• [Extracted text]
═══

The Shareholders have approved agenda for the issuance of 70,00,000 Convertible
warrants at a price of Rs. 16.80/- (comprising Face value of Rs. 10.00/- each and Premium
of Rs. 6.80/- each) aggregating of Rs. 11,76,00,000/- in the Extra-Ordinary General
Meeting held on Monday, 18th November, 2024. In-principle approval for the said
issue from BSE Limited is yet to be received.
17. TRANSFER TO UNCLAIMED DIVIDEN TO INVESTOR EDUCATION AND PROTECTION FUND:
Pursuant to Section 124 of the Companies Act, 2013, the amount of dividend remaining
unpaid or unclaimed for a period of seven years shall be transferred to the Investor
Education and Protection Fund ("IEPF"). During the year under review, there was
no unpaid or unclaimed dividend in the "Unpaid Dividend Account" lying for a
period of seven years from the date of transfer of such unpaid dividend to the said
account. Therefore, there were no funds which were required to be transferred to Investor
Education and Protection Fund.
18. SIGNIFICANT & MATERIAL ORDERS PASSED BY THE REGULATORS OR COURTS OR TRIBUNALS:
There is no significant material orders passed by the Regulators or Courts or Tribunal,
which would impact the going concern status of the Company and its future operation.
19. CONSERVATION OF ENERGY, TECHNOLOGY ABSORPTION, FOREIGN EXCHANGE EARNINGS AND OUTGO:
The details of conservation of energy, technology absorption etc. as required to be
given under Section 134(3)(m) of the Companies Act 2013 read with the Companies (Accounts)
Rules, 2014, is not given as the Company has not taken any major step to conserve the
energy etc.
Export revenue constituted 0 % of the total revenue in FY 2024-25;
Sr. No. Foreign exchange earnings and outgo |
F.Y. 2024-25 |
F.Y. 2023-24 |
1. Foreign exchange earnings |
NIL |
NIL |
2. CIF value of imports |
NIL |
NIL |
3. Expenditure in foreign currency |
NIL |
NIL |
4. Value of Imported and indigenous Raw Materials, Spare-parts and
Components Consumption |
NIL |
NIL |
20. STATEMENT CONCERNING DEVELOPMENT AND IMPLEMENTATION OF THE RISK MANAGEMENT POLICY
OF THE COMPANY:
The Company has framed formal Risk Management framework for risk assessment and risk
minimization for Indian operation which is periodically reviewed by the Board of Directors
to ensure smooth operations and effective management control. The Audit Committee also
reviews the adequacy of the risk management frame work of the Company, the key risks
associated with the business and measures and steps in place to minimize the same.

═══

• [Data extract]
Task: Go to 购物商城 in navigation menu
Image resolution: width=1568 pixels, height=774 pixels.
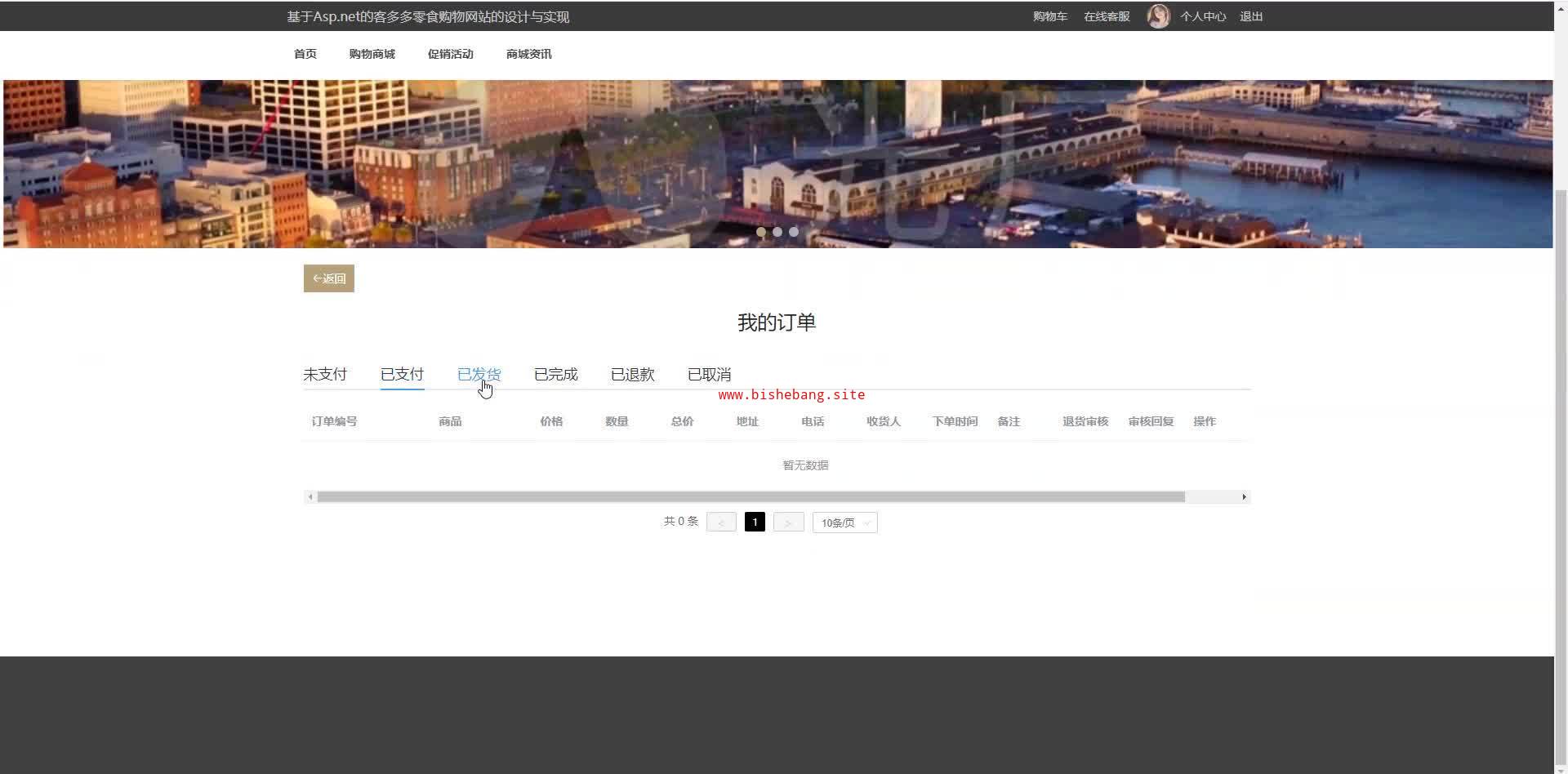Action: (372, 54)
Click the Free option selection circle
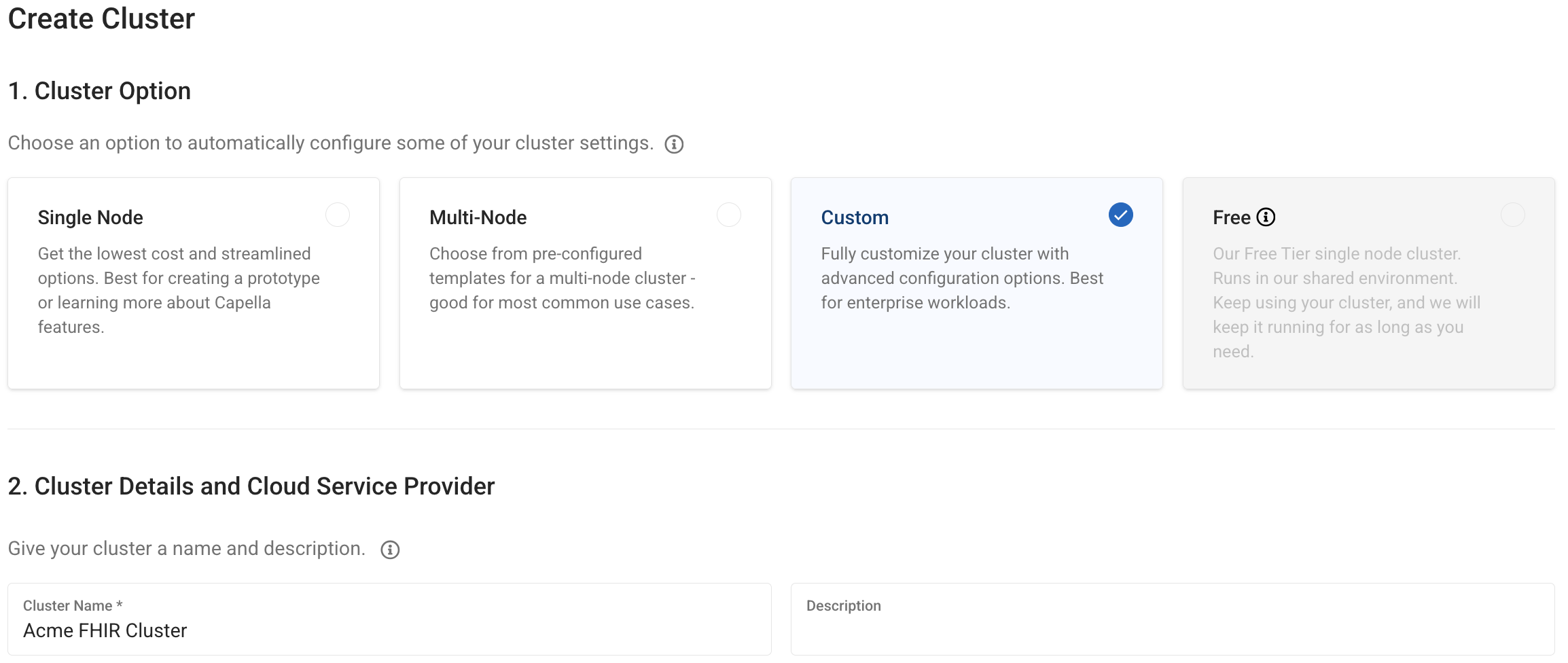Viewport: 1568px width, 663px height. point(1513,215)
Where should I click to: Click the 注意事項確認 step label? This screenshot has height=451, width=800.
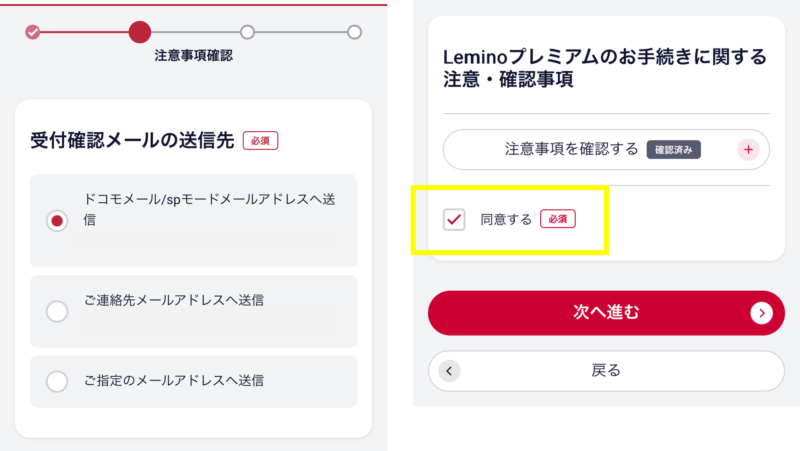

═══

• [Aim] Translate this sentence from the company report text into Spanish: "Pursuant to Section 124 of the Companies Act, 2013, the amount of dividend remaining unpaid or unclaimed for a period of seven years shall be transferred to the Investor Education and Protection Fund ("IEPF")."

• [Task result] Conforme a la Sección 124 de la Ley de Sociedades de 2013, el importe de los dividendos que permanezcan impagados o no reclamados durante un período de siete años se transferirá al Fondo de Educación y Protección del Inversor ("IEPF").